Меняются культурные ценности и поколения. Имперского Петра – Медного всадника у детей и подростков затмил Петр – монстр работы Михаила Шемякина. Высоченный урод с крошечной яйцевидной головкой и длинными-предлинными паучьими пальцами, словно сбежавший из Кунсткамеры, восседает посреди Петропавловки. Галдящие тинейджеры громоздятся к нему на колени и гладят императора по темечку. Руки и колени статуи отполированы до блеска. На Медного всадника никто, к счастью, влезть не пытается: значит, новой русской революции не будет… Все реже в речи петербургского жителя слышится «парадное» вместо безликого и всеобщего «подъезда» или «что» с начальным «ч», а не «ш» – знаки отличия коренных обитателей Петрополя. Они понемногу становятся достоянием анекдотов: «Человек садится в поезд на Московском вокзале и обращается к проводнику: “Простите, можно у Вас попросить чтопор?”» Петербург для постороннего, насмотревшегося криминальных сериалов, – теперь скорее «бандитский», чем «культурный». А также – кузница кадров для верхов российской власти.
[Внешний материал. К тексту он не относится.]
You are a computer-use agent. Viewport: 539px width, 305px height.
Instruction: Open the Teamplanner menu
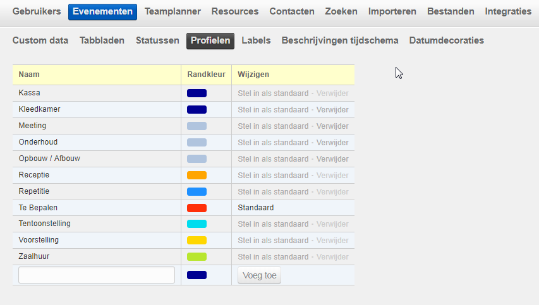click(173, 11)
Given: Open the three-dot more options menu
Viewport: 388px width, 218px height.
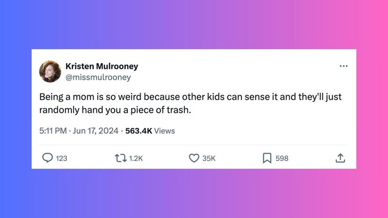Looking at the screenshot, I should (344, 66).
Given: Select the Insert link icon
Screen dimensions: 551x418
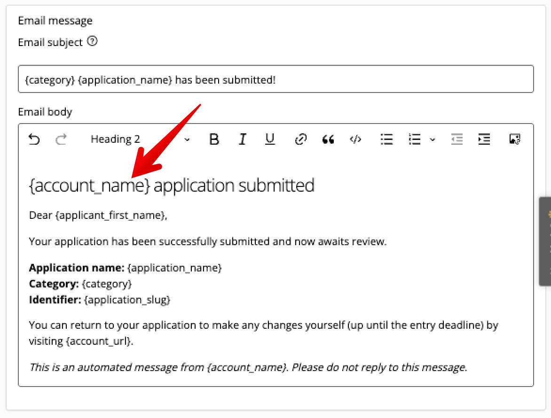Looking at the screenshot, I should coord(300,139).
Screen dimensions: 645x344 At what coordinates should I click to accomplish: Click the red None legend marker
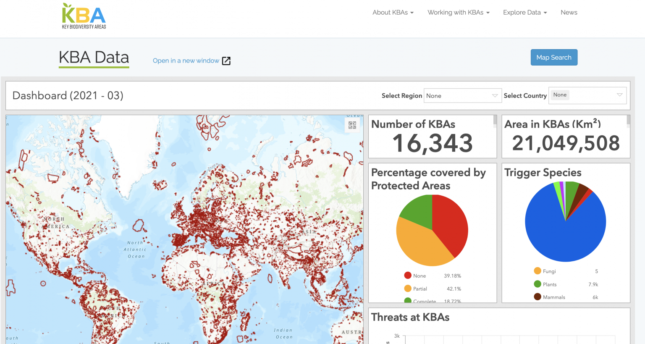tap(408, 276)
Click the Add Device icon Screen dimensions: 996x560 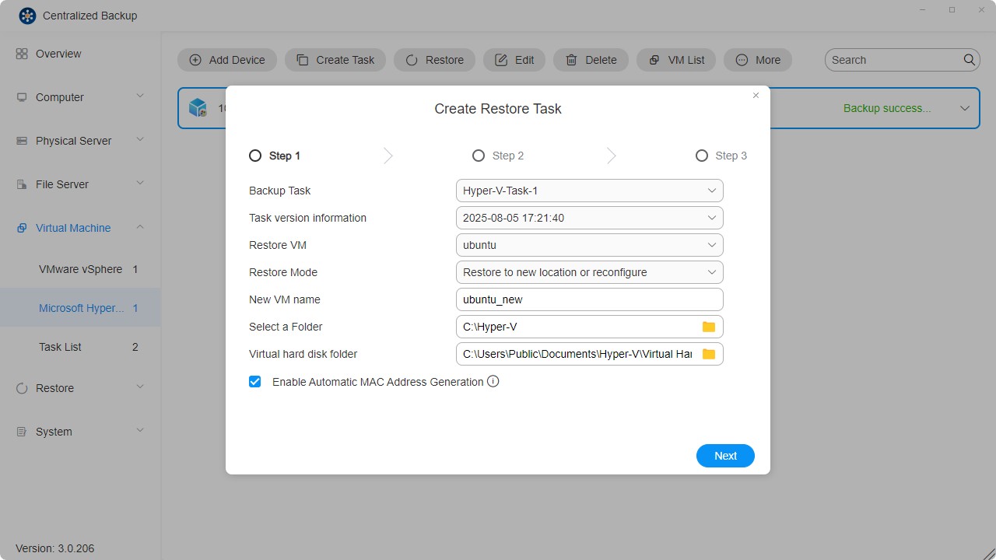pyautogui.click(x=195, y=59)
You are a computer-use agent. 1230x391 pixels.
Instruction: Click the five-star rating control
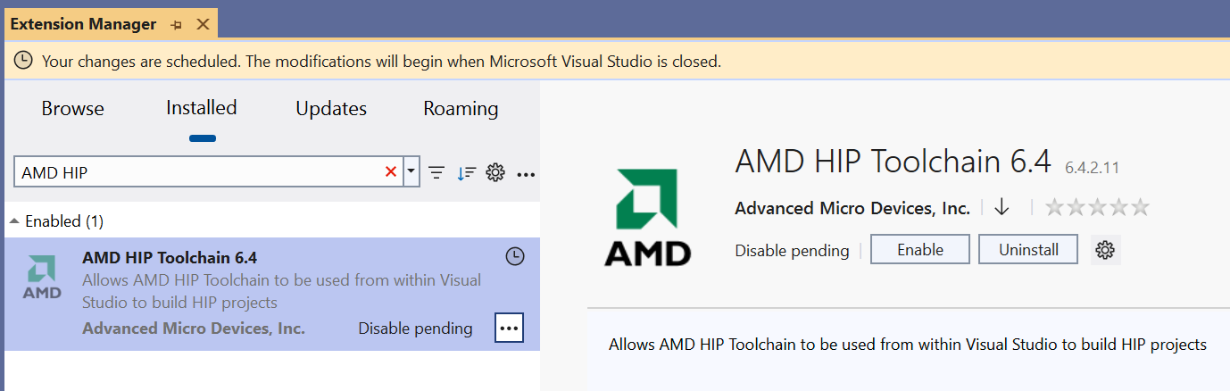1097,208
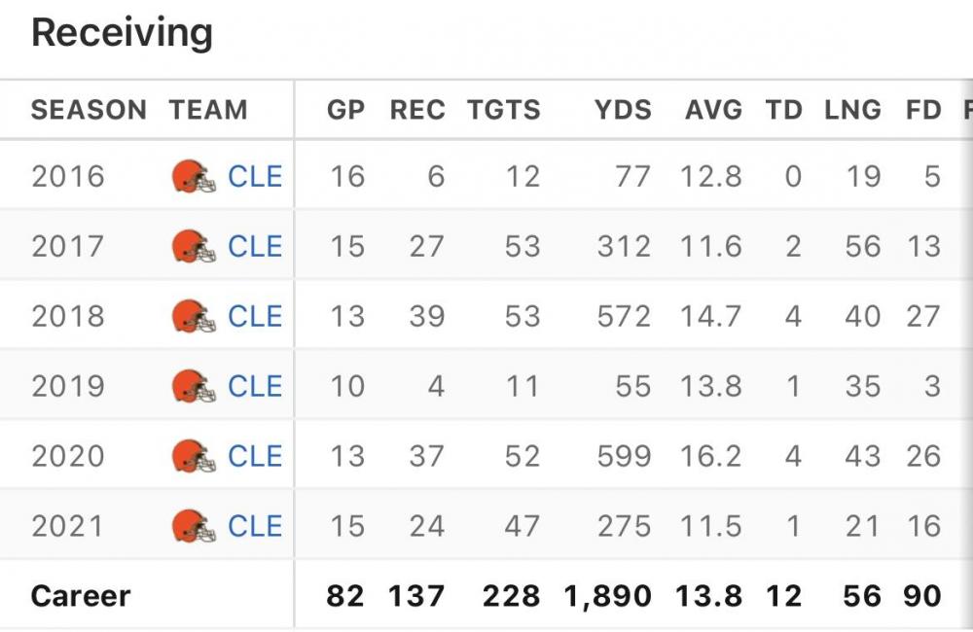The image size is (973, 632).
Task: Click the Browns helmet icon in 2020 row
Action: click(194, 457)
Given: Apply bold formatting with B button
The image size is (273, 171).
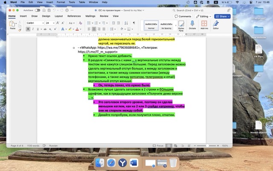Looking at the screenshot, I should click(x=28, y=29).
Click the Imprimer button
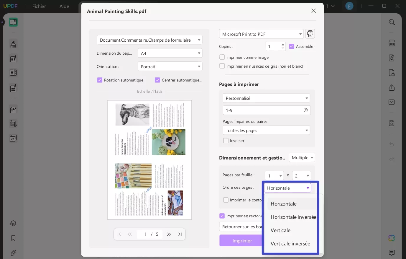The image size is (406, 259). (242, 240)
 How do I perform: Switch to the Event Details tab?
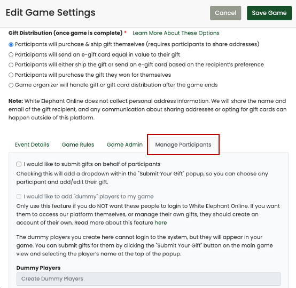click(32, 145)
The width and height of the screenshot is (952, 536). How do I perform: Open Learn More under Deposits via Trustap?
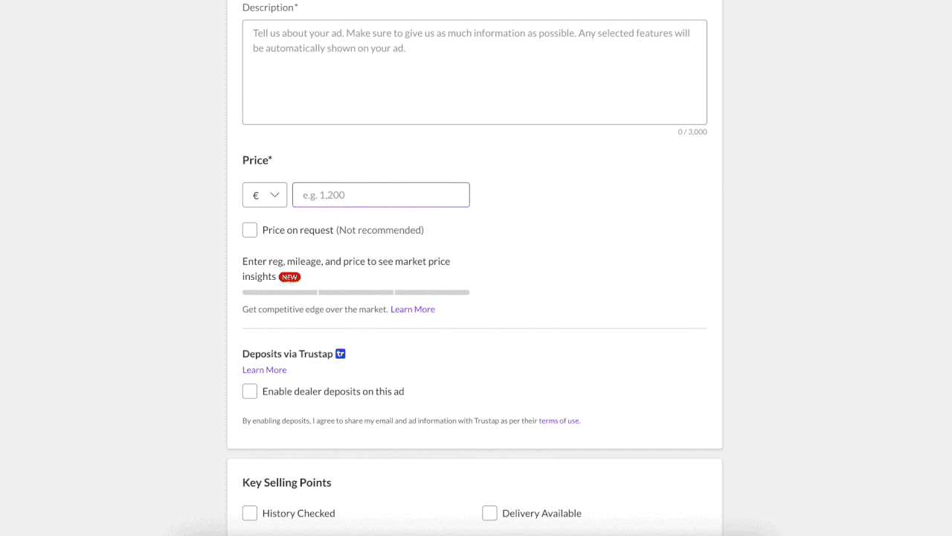(x=264, y=370)
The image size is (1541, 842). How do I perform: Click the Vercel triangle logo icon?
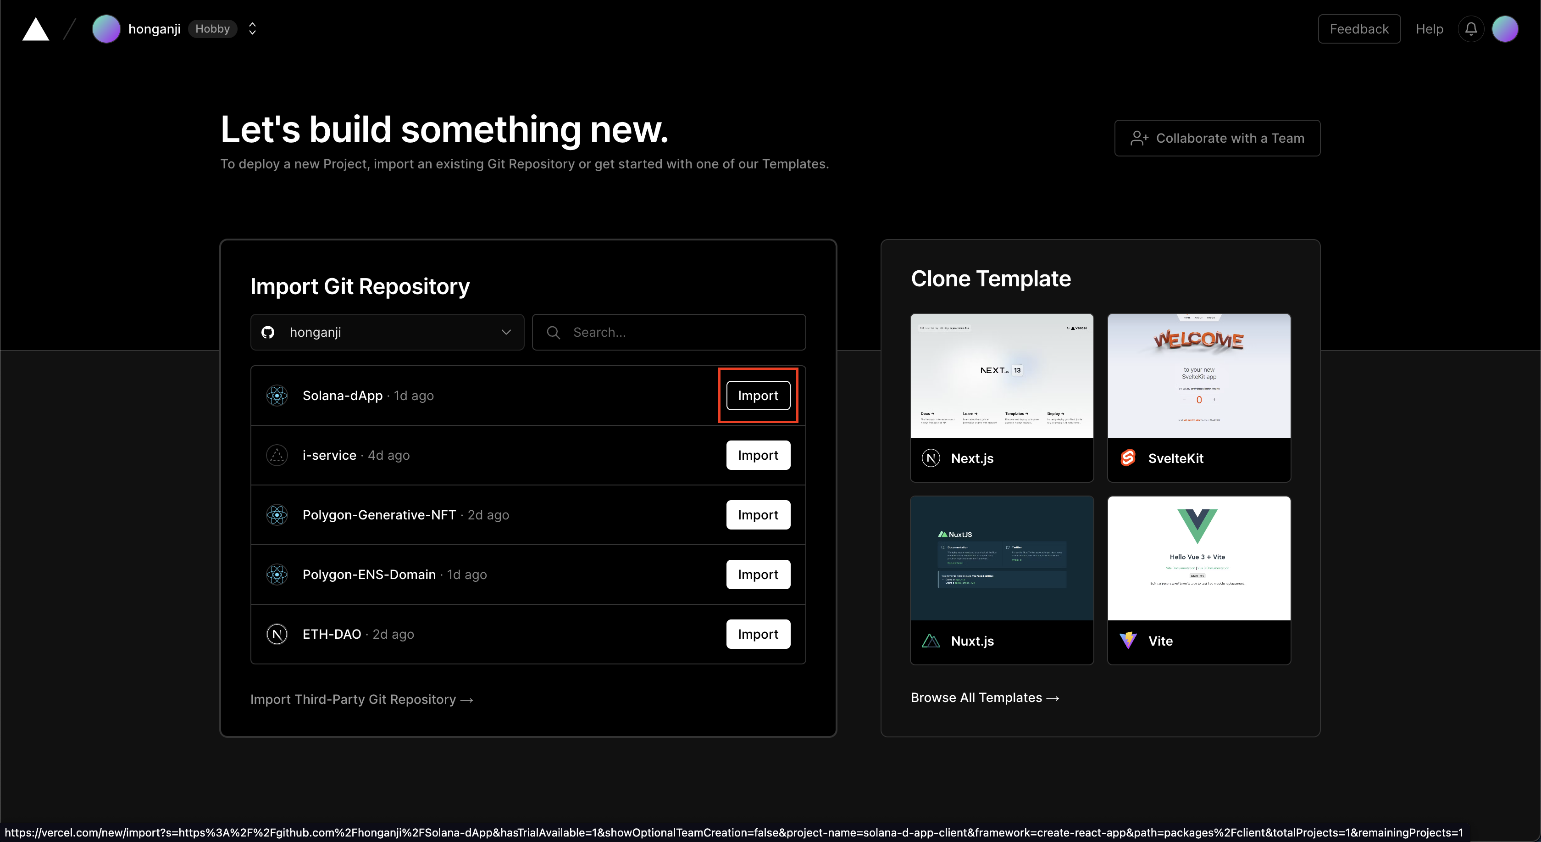[36, 28]
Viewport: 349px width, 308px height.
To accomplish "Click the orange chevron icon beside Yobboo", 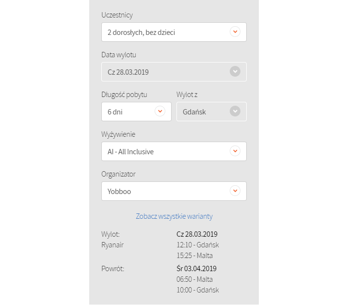I will (x=235, y=191).
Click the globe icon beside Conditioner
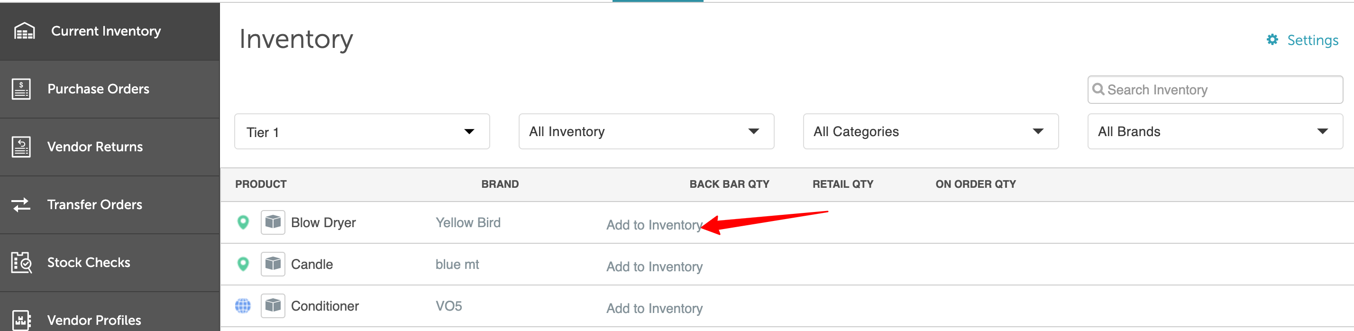The height and width of the screenshot is (331, 1354). click(243, 306)
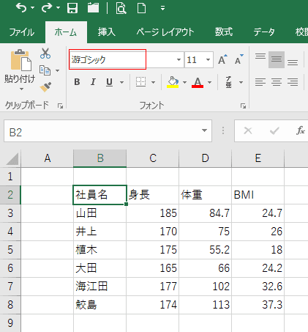This screenshot has width=308, height=332.
Task: Apply the red font color swatch
Action: (x=198, y=82)
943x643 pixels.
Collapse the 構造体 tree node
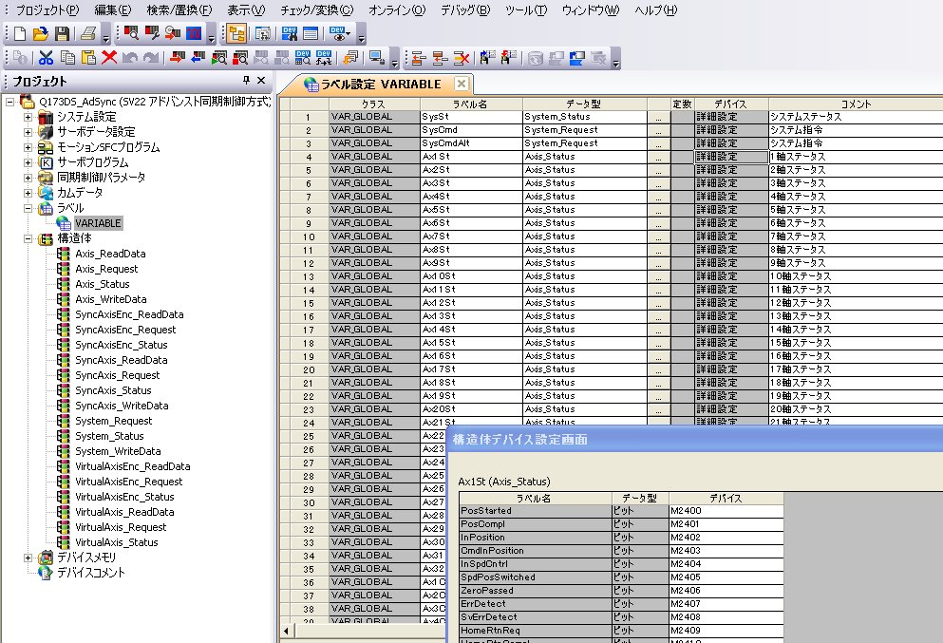[x=28, y=238]
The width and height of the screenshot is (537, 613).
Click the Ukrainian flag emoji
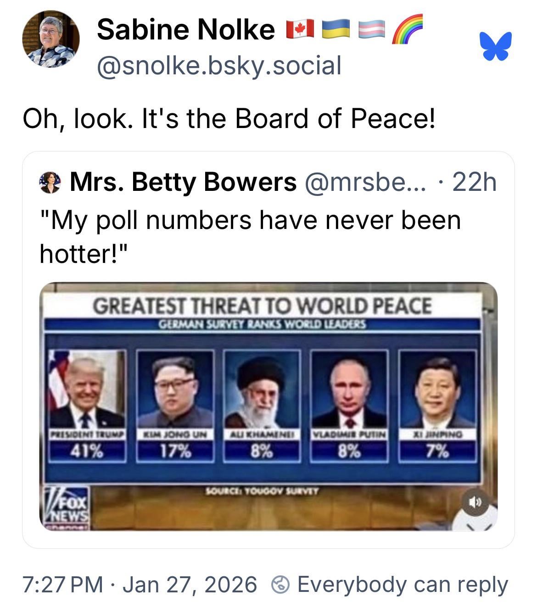click(336, 29)
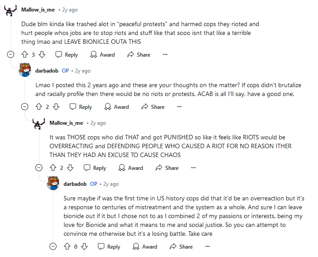Downvote darbadob's last comment with 0 points
The height and width of the screenshot is (257, 318).
[x=84, y=246]
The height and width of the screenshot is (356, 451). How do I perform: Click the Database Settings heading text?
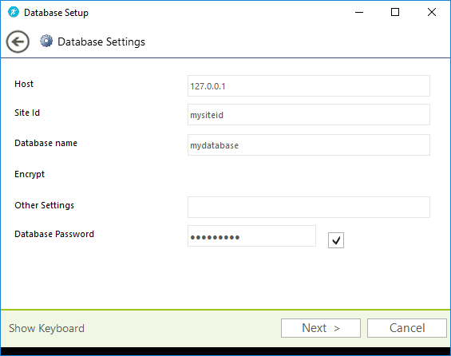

Но пока парит ангел на Петропавловском шпиле и плывет золотой кораблик над Адмиралтейством, пока хотя бы кто-нибудь читает «Медного всадника», петербургские повести Гоголя или стихи Мандельштама, – лик этого города не растворится в небытии.
А миф о Петербурге – миражном, «умышленном» городе исчез не совсем. Город словно растворился в двух своих именах – петровском (старом, то есть… тьфу… новом) и советском (новом… ой, нет… старом). Санкт-Петербург – столица Ленинградской области. Приехать в него из Москвы можно, сев в поезд на Ленинградском вокзале. Возможно, ваш поезд прибудет не в город, а в низменную местность, поросшую кустиками да чахлыми карликовыми елями. Но не отчаивайтесь: когда туман рассеется, вы точно увидите бронзового всадника на жарко дышащем, загнанном коне. Достоевский обещал.
Филологические этюды
I
Он лежал, полуприкрыв глаза и прислонившись к сосновому пню. Сосновые иглы, густо устлавшие пень и зацепившиеся в складчатой коре, слегка щекотали шею. Неутомимый муравей полз вверх по панталонам. Александр сбил его на траву легким щелчком. «Как странно, – подумал в полудреме. – Слова “панталоны” на русском нет, а сами панталоны есть…»
В жарком поздневесеннем мареве слегка подрагивали уже привычные, поднадоевшие и невыразимо близкие сердцу картины: вдали перед ним пестрели и цвели луга и нивы золотые, мелькали села; по лугу бродили коровы. Прелестный уголок… приют спокойствия трудов и вдохновенья, – как сказал бы чувствительный поэт, поклонник сентиментального швейцарца Руссо. Тьфу ты черт, да ведь это он сам некогда написал… «Зеленой сетью трав подернут сонный пруд…» Нет, дурная строка: сеть трав – манерная метафора, да и пруд зарос не водяной травой, а ряской. Не забыть сказать управляющему: пусть почистят…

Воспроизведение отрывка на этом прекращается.